Somewhat amusingly, before this new capability was announced, I was actually working on the design of a managed service that would handle failover and geo-routing of requests to redundant deployments of API Gateway across regions, including a mechanism that had the capability to compensate for the differing region required in the signature. The future prospects of what I was working on are a bit less clear at the moment.
It means you can deploy your API based on the region which reduces latency.
One use case would be, Say you have a Lambda function which is invoking an API request.

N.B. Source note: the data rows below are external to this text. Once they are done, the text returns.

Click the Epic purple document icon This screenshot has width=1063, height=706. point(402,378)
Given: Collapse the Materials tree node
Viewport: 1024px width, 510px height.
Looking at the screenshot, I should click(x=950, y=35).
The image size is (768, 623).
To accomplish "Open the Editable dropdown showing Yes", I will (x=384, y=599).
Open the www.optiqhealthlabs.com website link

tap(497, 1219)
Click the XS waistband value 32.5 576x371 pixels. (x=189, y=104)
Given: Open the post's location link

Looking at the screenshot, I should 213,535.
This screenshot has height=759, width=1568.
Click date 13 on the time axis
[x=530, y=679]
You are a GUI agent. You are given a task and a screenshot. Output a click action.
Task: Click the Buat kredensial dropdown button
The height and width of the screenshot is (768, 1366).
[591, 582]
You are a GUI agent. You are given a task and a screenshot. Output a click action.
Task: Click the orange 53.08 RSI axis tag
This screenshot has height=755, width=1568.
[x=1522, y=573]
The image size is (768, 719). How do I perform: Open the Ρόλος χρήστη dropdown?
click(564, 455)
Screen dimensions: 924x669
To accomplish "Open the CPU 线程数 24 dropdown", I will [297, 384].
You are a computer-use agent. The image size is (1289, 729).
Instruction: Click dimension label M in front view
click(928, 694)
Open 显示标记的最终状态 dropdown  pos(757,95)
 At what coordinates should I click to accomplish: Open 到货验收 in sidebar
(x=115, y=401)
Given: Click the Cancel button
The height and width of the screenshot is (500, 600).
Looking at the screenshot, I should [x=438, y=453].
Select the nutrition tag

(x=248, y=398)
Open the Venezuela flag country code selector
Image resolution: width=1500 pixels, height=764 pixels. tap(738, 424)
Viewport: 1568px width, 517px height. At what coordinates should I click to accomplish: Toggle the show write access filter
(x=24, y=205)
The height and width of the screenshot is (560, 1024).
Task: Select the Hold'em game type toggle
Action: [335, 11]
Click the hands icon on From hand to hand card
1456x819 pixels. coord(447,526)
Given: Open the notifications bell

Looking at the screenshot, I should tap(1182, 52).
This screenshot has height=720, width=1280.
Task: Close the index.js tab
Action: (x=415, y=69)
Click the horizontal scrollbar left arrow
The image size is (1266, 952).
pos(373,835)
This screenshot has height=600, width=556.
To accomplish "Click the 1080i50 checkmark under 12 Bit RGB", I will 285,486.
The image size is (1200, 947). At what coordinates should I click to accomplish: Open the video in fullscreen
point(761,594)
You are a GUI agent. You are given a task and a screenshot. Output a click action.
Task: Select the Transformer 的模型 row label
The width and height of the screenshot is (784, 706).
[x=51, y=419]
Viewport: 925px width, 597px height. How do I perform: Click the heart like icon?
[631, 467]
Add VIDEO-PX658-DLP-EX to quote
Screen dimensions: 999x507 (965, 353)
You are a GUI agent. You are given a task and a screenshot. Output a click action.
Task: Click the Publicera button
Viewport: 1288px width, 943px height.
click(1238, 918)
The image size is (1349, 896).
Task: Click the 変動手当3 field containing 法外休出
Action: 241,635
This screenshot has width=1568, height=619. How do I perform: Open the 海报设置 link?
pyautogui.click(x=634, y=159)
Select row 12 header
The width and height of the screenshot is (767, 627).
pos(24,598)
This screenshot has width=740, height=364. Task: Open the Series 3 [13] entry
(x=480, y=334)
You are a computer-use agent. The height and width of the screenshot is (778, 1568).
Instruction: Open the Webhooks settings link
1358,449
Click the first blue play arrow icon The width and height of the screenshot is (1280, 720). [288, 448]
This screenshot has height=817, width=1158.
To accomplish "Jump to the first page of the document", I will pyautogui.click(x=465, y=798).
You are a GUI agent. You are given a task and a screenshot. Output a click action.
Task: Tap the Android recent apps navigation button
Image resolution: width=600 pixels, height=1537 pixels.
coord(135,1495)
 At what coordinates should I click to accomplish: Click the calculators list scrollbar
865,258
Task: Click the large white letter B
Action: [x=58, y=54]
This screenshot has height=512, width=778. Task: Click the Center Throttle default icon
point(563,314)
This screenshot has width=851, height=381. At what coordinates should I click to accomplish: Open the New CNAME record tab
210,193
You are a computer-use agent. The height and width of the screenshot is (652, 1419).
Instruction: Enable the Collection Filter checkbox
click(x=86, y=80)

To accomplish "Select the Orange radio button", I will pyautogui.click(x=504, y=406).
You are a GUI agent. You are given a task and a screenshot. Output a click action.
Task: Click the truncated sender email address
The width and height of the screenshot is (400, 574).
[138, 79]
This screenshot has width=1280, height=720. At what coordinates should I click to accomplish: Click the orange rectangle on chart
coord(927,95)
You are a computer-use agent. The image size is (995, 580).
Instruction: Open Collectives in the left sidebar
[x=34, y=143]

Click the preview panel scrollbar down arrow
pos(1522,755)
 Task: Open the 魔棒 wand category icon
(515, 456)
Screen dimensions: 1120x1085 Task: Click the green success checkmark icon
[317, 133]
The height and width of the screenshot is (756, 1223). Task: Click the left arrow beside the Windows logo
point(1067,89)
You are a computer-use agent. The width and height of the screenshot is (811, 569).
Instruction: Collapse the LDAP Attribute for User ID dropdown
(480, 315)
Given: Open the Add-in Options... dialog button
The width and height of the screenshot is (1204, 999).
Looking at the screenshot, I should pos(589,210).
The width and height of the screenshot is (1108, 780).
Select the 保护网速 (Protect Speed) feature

If both Lambda and API is in the same region then you can expect high performance
Please have a look on https://docs.aws.amazon.com/apigateway/latest/developerguide/create-regional-api.html

AWS Cloudfront and Route53

How does cloudfront work with Route53 routing policies?
So as I understand it CF is supposed to route requests to the nearest server, which is in effect the Route53 latency policy. So if you have an R53 hosted zone entry for your CF domain name is this done by default if you leave the routing policy as simple or do you neec to explicitly set this yourself? And if you chose another policy type (failover, geo-location etc) would that overwrite it?
You leave it as simple.
You don't have access to the necessary information to actually configure it yourself -- CloudFront returns an appropriate DNS response based on the location of the requester, from a single, simple DNS record. The functionality and configuration is managed transparently by the logic that powers the cloudfront.net domain, you set it and forget it, because there are no user-serviceable parts inside.
This is true whether you use an A-record Alias or a CNAME.
Any other configuration would not really make sense, because talking of failover or geolocation imply that you'd want to send traffic somewhere other than where CloudFront's algorithm would send it.
Now... there are cases when, behind CloudFront, you might want to use some of Route 53's snazzier options. Let's say you had app servers in multiple regions serving exactly the same content. Latency-based routing for the origin hostname (the one where CloudFront sends cache misses) would allow CloudFront to magically send requests to the app server closest to the CloudFront edge that serves each individual request. This would be unrelated to the routing from the browser to the edge, though.